The aim of the study was to analyze the expressions of vascular endothelial growth factor (VEGF), transforming growth factor β1 (TGF-β1) and endostatin in non-small cell lung caner (NSCLC), and to explore their correlations with NSCLC. 80 NSCLC patients during January 2013 to June 2014 were selected. The expression levels of VEGF, TGF-β1, and endostatin before surgeries were detected, and compared with 40 healthy individuals and 40 patients with benign pulmonary diseases. Serum VEGF, TGF-β1, and endostatin levels were (573.6 ± 25.4) pg/mL, (36.2 ± 10.5) ng/mL, and (20.3 ± 7.8) ng/mL, respectively, in NSCLC group, which were obviously higher than those in healthy individuals and patients with benign pulmonary diseases, and the difference was statistically significant ( p  < 0.05); there was no statistical difference of the VEGF, TGF-β1, and endostatin levels between the healthy individuals and patients with benign pulmonary diseases ( p  > 0.05), or among patients with different physiological characteristics such as gender, age, and smoking history in NSCLC group ( p  > 0.05).

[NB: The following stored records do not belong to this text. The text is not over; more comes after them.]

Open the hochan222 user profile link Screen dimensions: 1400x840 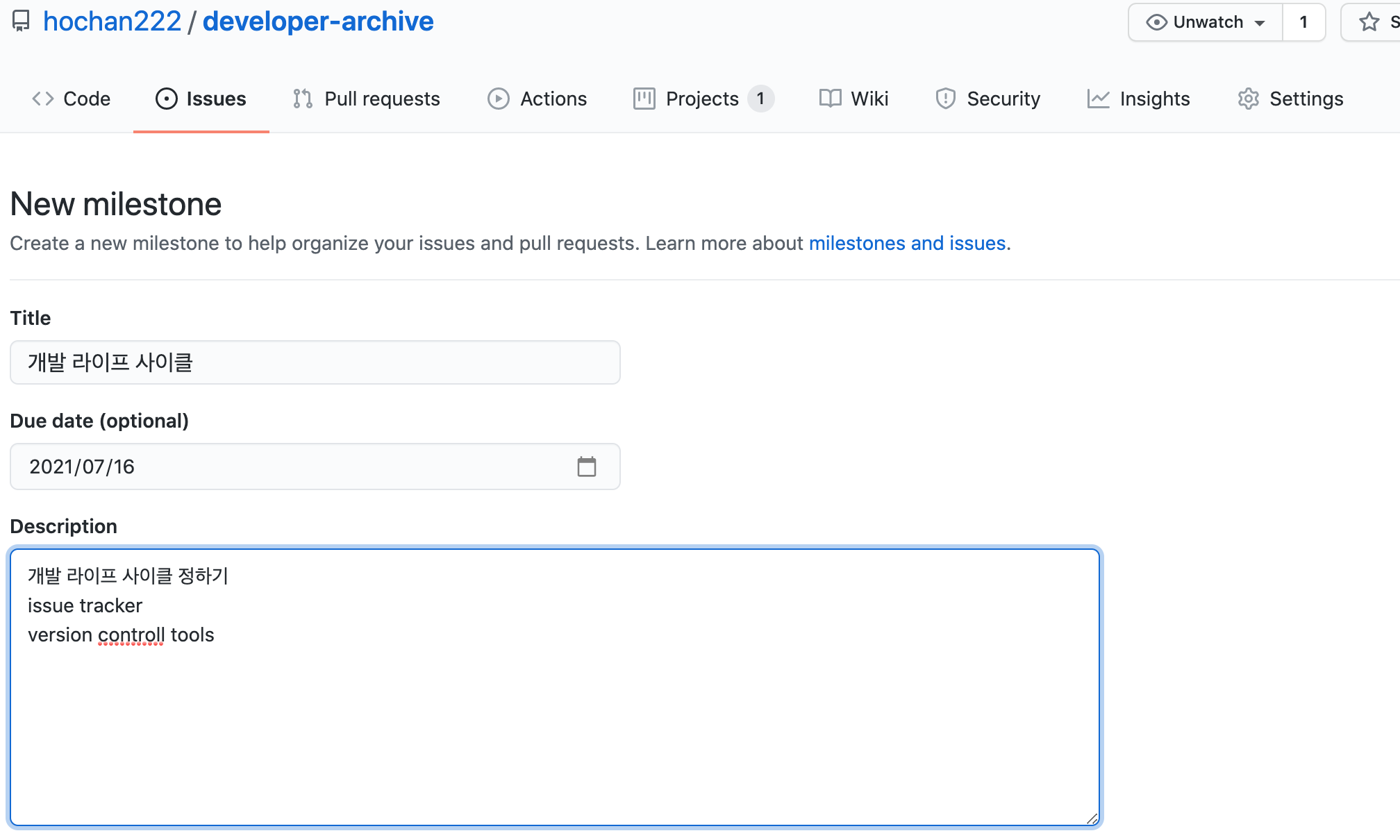[112, 22]
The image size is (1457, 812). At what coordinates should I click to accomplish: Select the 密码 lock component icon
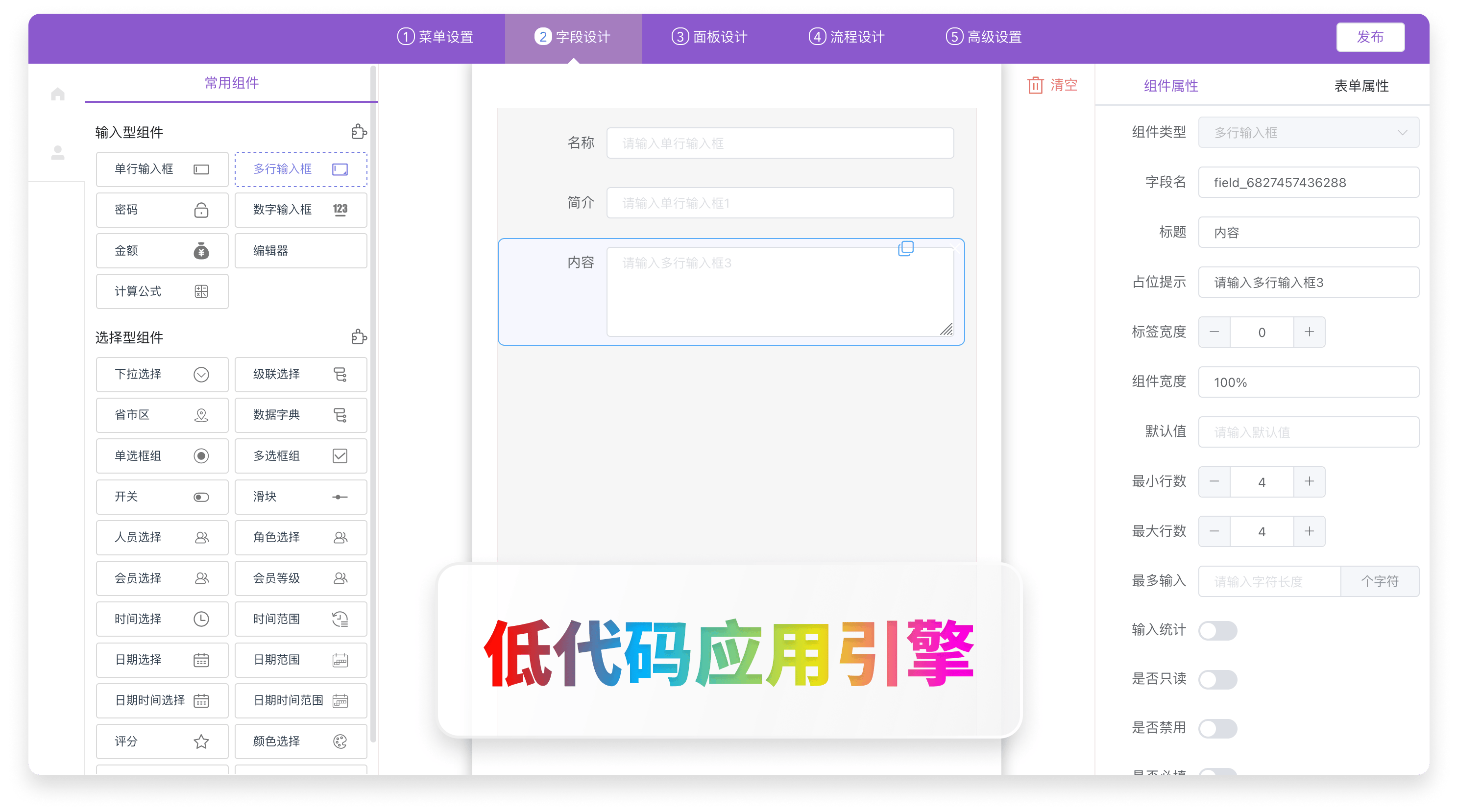201,209
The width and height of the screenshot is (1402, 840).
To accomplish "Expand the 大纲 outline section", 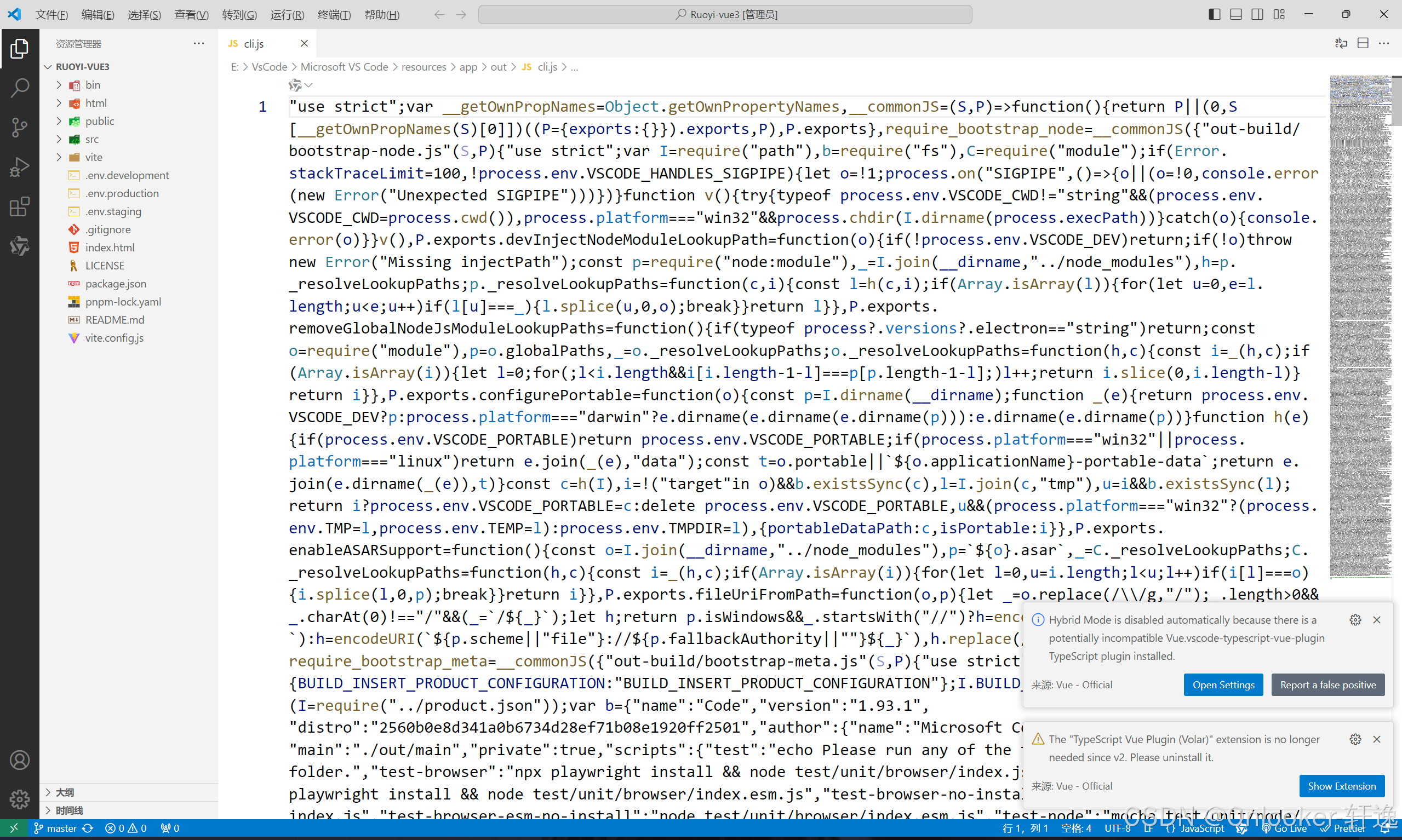I will (65, 792).
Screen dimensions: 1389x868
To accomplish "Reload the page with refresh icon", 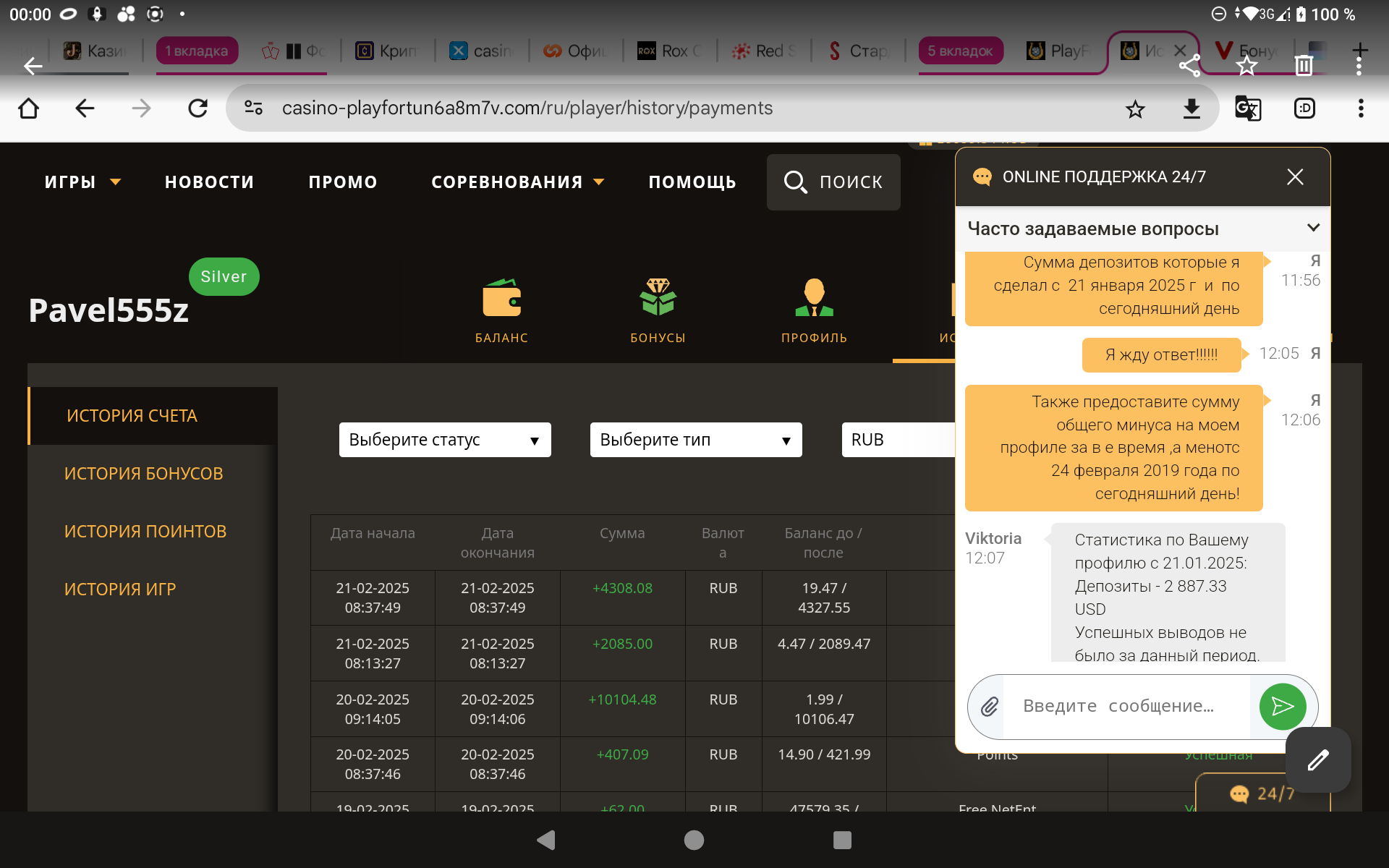I will pos(197,109).
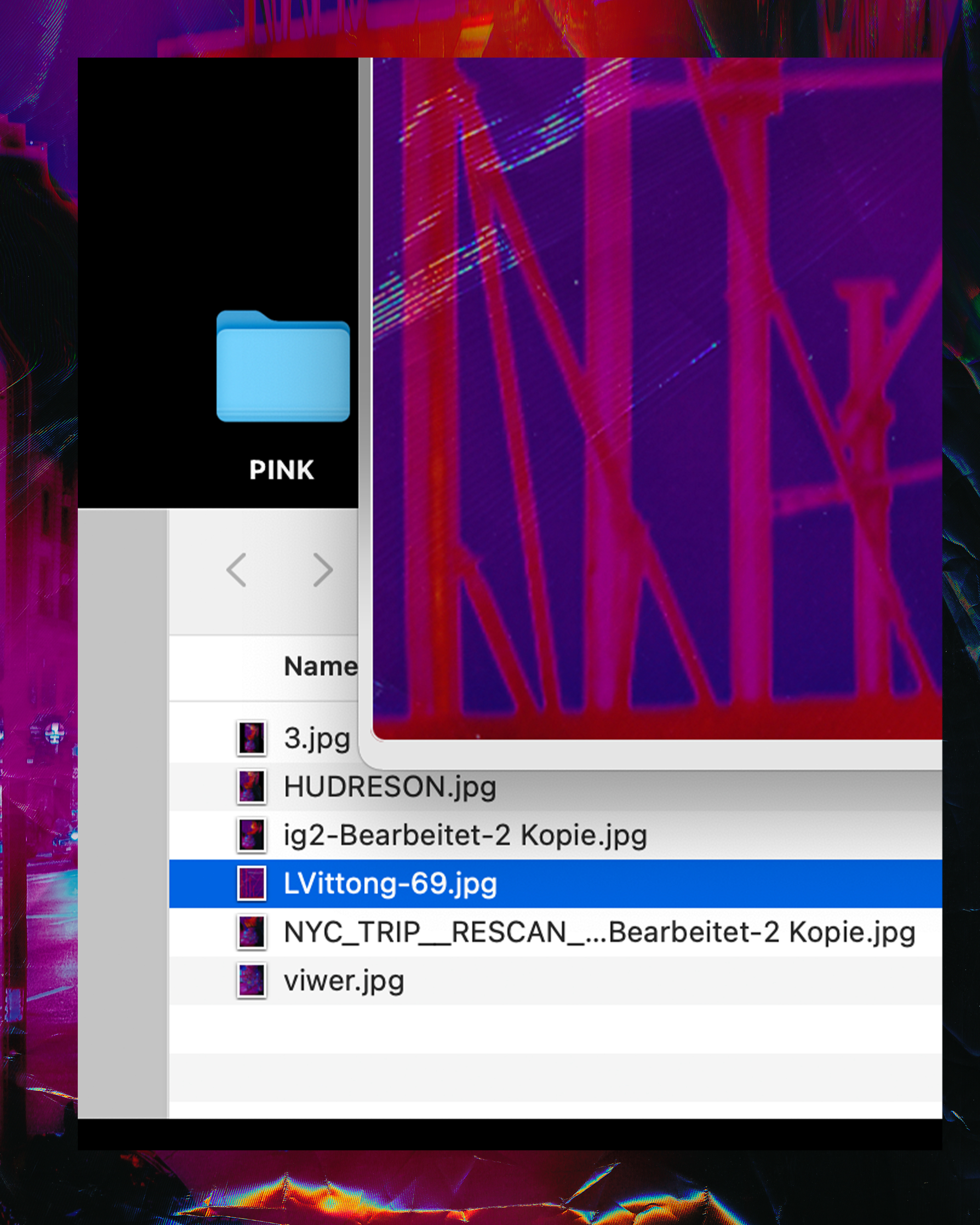This screenshot has height=1225, width=980.
Task: Select ig2-Bearbeitet-2 Kopie.jpg file name
Action: (x=465, y=835)
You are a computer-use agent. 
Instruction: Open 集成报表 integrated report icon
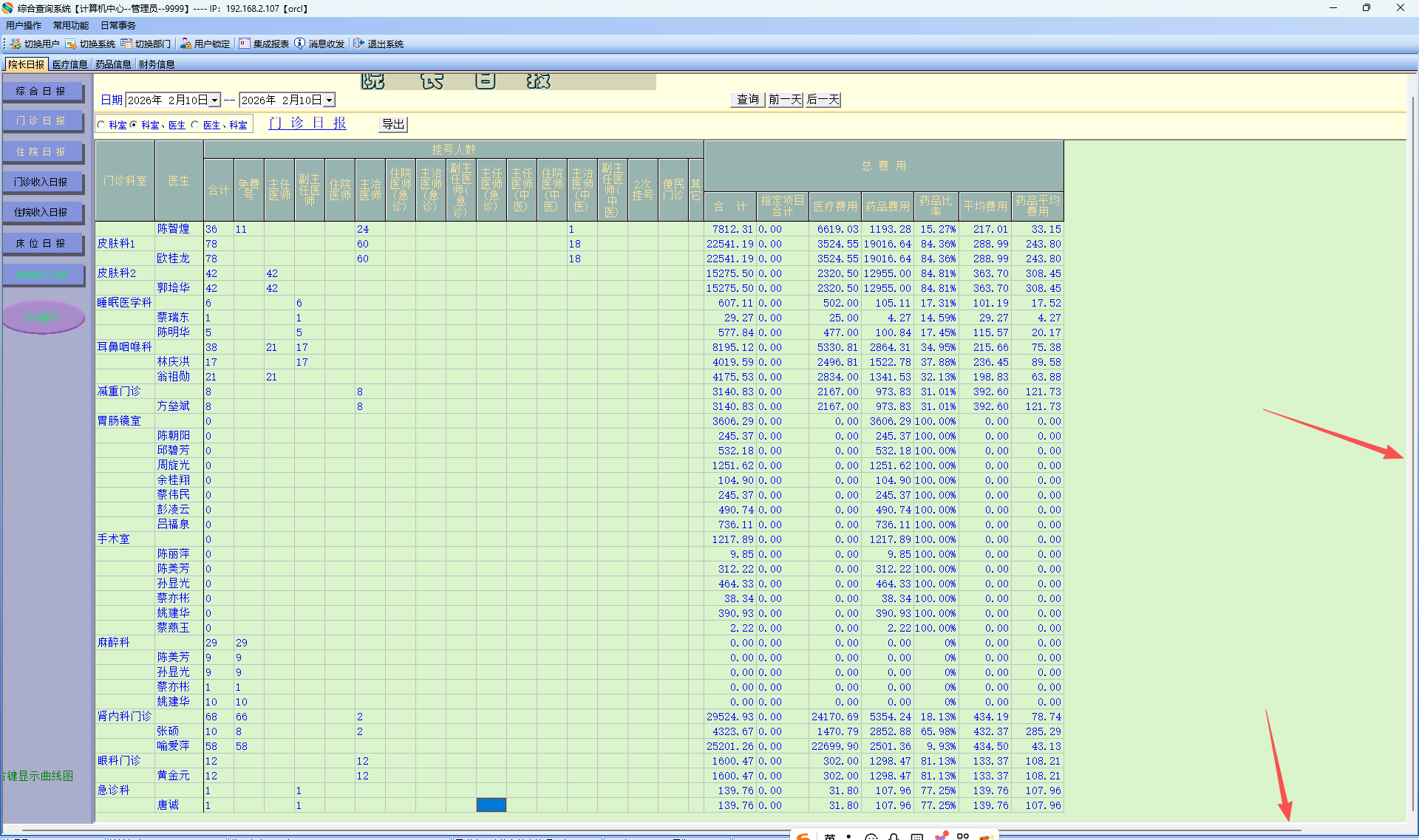point(245,44)
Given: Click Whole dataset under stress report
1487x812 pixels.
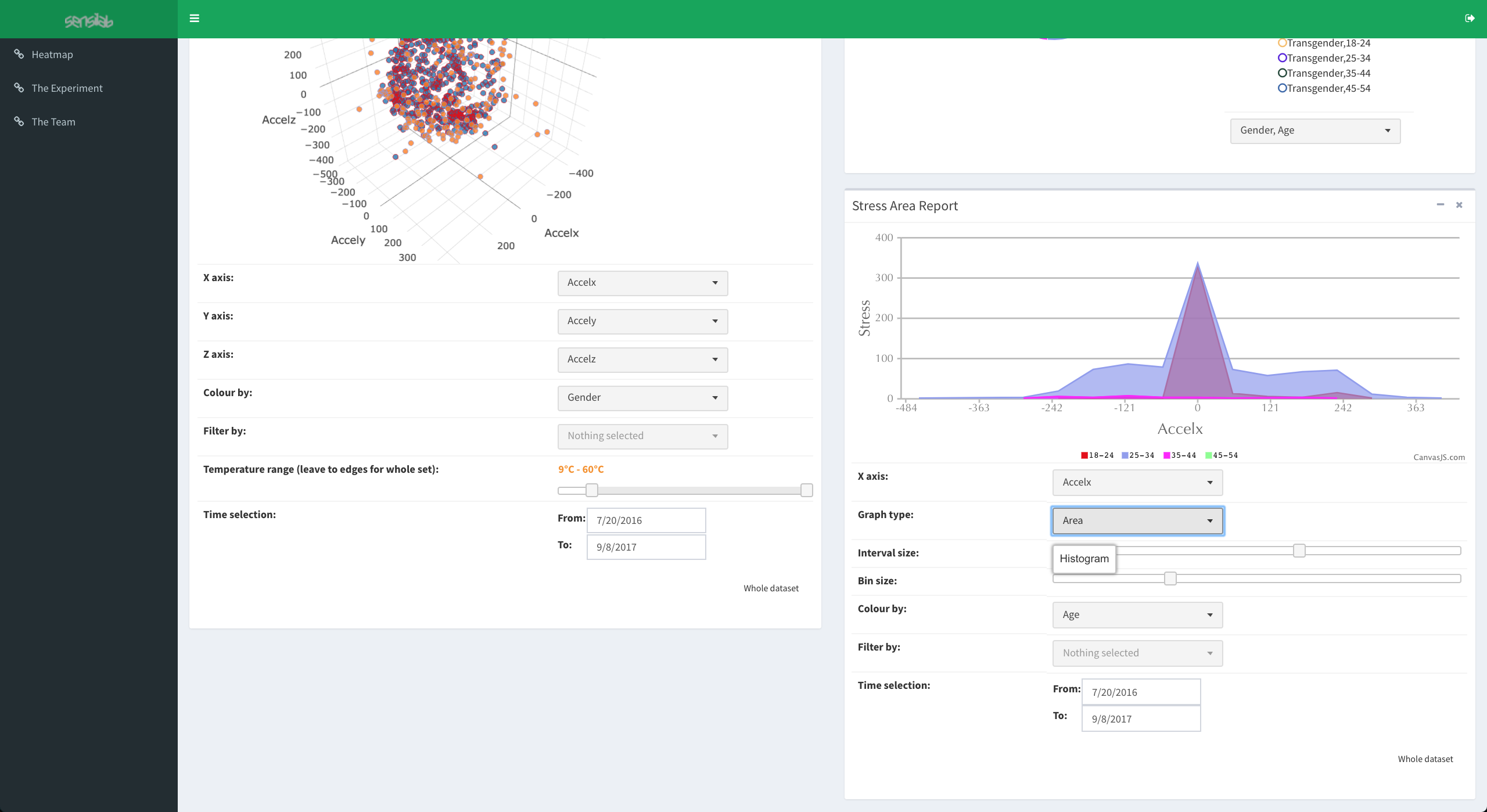Looking at the screenshot, I should coord(1425,759).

Serum VEGF, TGF-β1, and endostatin levels also showed no statistical difference among patients with different pathological characteristics such as histological types, with or without lymphatic metastasis ( p  > 0.05). However, the three indicators were significantly different among patients with different TNM stages, with or without distant metastasis and different cell differentiation degrees ( p  < 0.05). Serum VEGF and TGF-β1 were positively related ( r  = 0.479, p  < 0.05), endostatin was negatively related to both VEGF and TGF-β1 ( r  = −0.392, −0.354, p  < 0.05 in both comparisons). The expression levels of VEGF, TGF-β1, and endostatin significantly contributed to the poor cell differentiation in NSCLC. They had important effects on the occurrence, development, and metastasis of NSCLC, which could be applied as the indicators to predict the malignancy of NSCLC.